NVCC: "Assertion failure..."

I ran into the following assertion error when I tried to compile my code:

Assertion failure at line 1543 of …/…/be/cg/cgemit.cxx:

Compiler Error in file /tmp/tmpxft_00002b38_00000000-7_testPA.cpp3.i during Assembly phase:

incorrect register class for operand 0

nvopencc INTERNAL ERROR: /usr/local/cuda/open64/lib//be returned non-zero status 1

I tried both NVCC 2.1 for Fedora9_x86_64 and EL5_x86, both with the same error.
Compile option:
NVCC testPA.cu -arch=compute_13

The code is as follows:

//==========================
// PA.h
#ifndef PA_H
#define PA_H

#include <cuda.h>

namespace MACU{
typedef unsigned int uint32;
typedef int int32;
typedef unsigned long long uint64;

struct __align__(8) BlockListHeadDesc{ 
	int32 first_avail:32;	
	uint64 tag:32;	
};

struct BlockList{
	BlockListHeadDesc head_desc;
            __device__ int32 pop();        
};

struct Superblock{
	BlockList avail_list;	
	__device__ void * get_block();		
};
__device__ int32 BlockList::pop(){
	BlockListHeadDesc new_desc,old_desc;
	while(1){
		new_desc=old_desc=head_desc;
		if(old_desc.first_avail==-1)
			return -1;	
		new_desc.tag++;
		if(*(uint64*)&old_desc==atomicCAS((uint64*)&head_desc,*(uint64*)&old_desc,*(uint64*)&new_desc))
			return 0;
	}
}
__device__ void * Superblock::get_block(){
	while(1){
		uint32 block_num=avail_list.pop();
		return NULL;
	}	
}

}
#endif

//=============================
// testPA.cu
#include “PA.h”
#include <cuda.h>
#include <stdio.h>

using namespace MACU;

global void foo(int * arr){
Superblock * sb=(Superblock *)(NULL);
void * p=sb->get_block();
}
int main(){

return 0;

}
PA.h (905 Bytes)

I’ve reproduced this assertion, and opened bug 529788 to have it investigated further. Thanks for reporting this.

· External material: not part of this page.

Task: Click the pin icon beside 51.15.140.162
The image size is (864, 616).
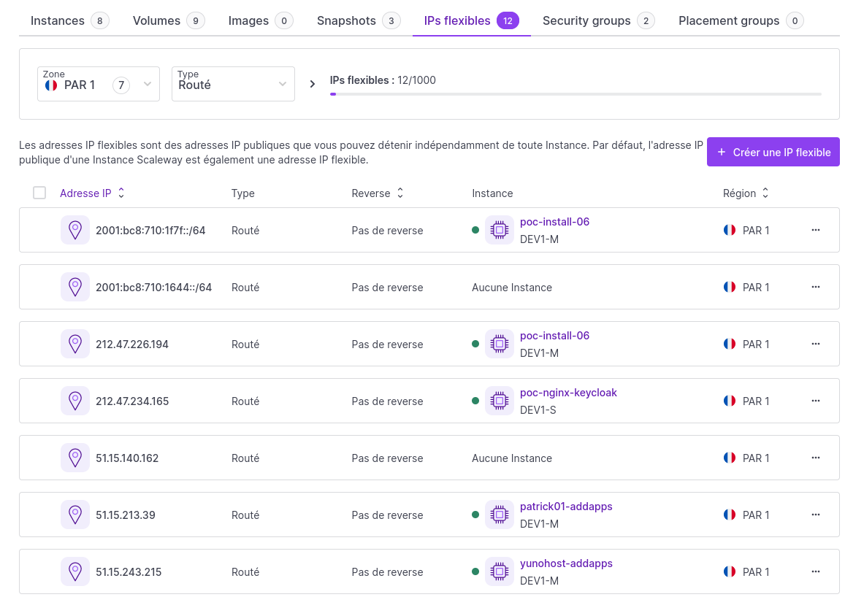Action: pos(75,458)
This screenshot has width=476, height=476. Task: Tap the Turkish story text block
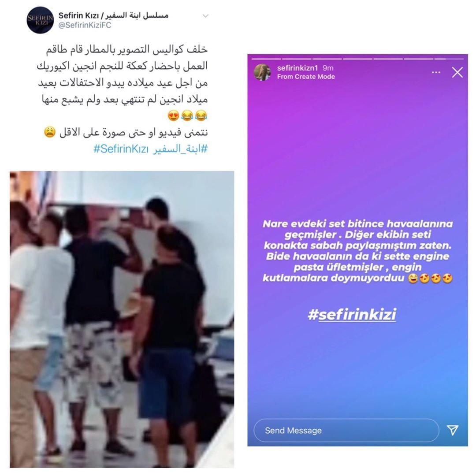click(x=357, y=251)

Note that the problem only occurs because the bitfield is declared uint64 but is 32 bits in size, so as a workaround one could declare the bitfield uint32 and the problem would go away.

This is still a bug, just suggesting a way to proceed that would work.

Thanks for the suggestion.

I actually wanted to use more bits for the filed tag, that’s why I use uint64 instead of uint32.

Thanks, netlama.

In which version of the compiler will this bug fix be applied? Do I have to wait till the next major release, say CUDA 2.2, or is there some kind of minor release that I can get?

At the earliest, it would be CUDA_2.2.